Mobile Spoofing: This is how Hackers spoof your identity - The Happy Android

Before we get into flour, we are going to try to roughly explain what spoofing consists of. In terms of security, spoofing refers to the use of techniques by which an attacker, usually with malicious uses, impersonates a different entity or person.

There are several types of spoofing depending on the technology used by the attacker, and these can be of different nature: IP Spoofing (IP spoofing), ARP Spoofing (IP-MAC spoofing), DNS Spoofing (domain name spoofing), Web Spoofing (impersonation of a real web page) and GPS Spoofing (It consists of tricking a GPS receiver by determining a position different from the real one).

In the case of Phone spoofing There are several "technical" terms that should be clear to understand what deception consists of:

IMSI (International Mobile Subscriber Identity or “International Mobile Subscriber Identity”), Is a unique identification code for each mobile phone device. It is usually integrated into the SIM card and is used to identify the subscriber's country, mobile network and telephone number.

ICCID (identification card of the integrated circuit or "Integrated Circuit Card ID”) Is the identifier of the SIM card.

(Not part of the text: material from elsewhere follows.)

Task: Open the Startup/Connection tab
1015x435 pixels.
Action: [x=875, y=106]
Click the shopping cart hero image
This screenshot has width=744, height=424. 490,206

At any given time, the information on the SIM could be changed, but the SIM identifier would remain intact.

IMEI (International identity of mobile equipment or “International Mobile Equipment Identity”) Is a unique number that is used to identify any mobile phone. It is usually indicated behind the battery.

The IMSI grabber

Now that we have all the concepts clear, we can explain what the phishing or telephone “spoofing” consists of. The method used is known as the "IMSI capturer", and consists of using a fake telephone base station that is responsible for tricking mobile phones so that outgoing calls are made from your device. This allows an attacker to intercept his victim's communications, and it works even with encrypted calls.

And how does the IMSI grabber cheat your mobile phone? The concept is very simple: When you try to make a call, your phone looks for the strongest signal among the nearest telephone towers to route the call. At that moment the IMSI grabber comes into play emitting a stronger signal than the rest of the towers, so your phone "goes" with it.

Cris Paget demonstrating the use of an IMSI grabber (photo by Dave Bullock)

This Spoofing method was made known some time ago by researcher Chris Paget, and requires a really low investment, around $ 1,500, compared to the hundreds of thousands that a professional telephone tower costs. In fact, most of that $ 1,500 goes to buying a laptop, so if the malicious hacker already has his own laptop, the investment is really poor. In Chris Paget's public demonstration in 2010, he managed to capture more than 30 mobiles in a few minutes.

Are there other methods to take control of someone else's phone?

The IMSI grabber may be the most sophisticated type of attack to intercept outside calls, but it is not the only one. The techniques most used by hackers are usually based on the use of malware that, once downloaded to the victim's Smartphone, make indiscriminate use of the device:

  • Hacked versions of paid apps.
  • Deceptive ads that force the user to download malicious apps.

As you can see, there are many open fronts from which we can be attacked, that is why it is important that we take extreme precautions when we install unofficial or pirated apps, but in any case, in the face of attacks like the one described above, the defenselessness on the part of the victim is manifest.

If you think you have been the subject of a scam of this type, do not hesitate to alert the local authorities, since all these activities are clearly criminal.

If you want to know more about protection against malware on mobile devices, do not hesitate to consult our article "Is it necessary to install antivirus on Android?"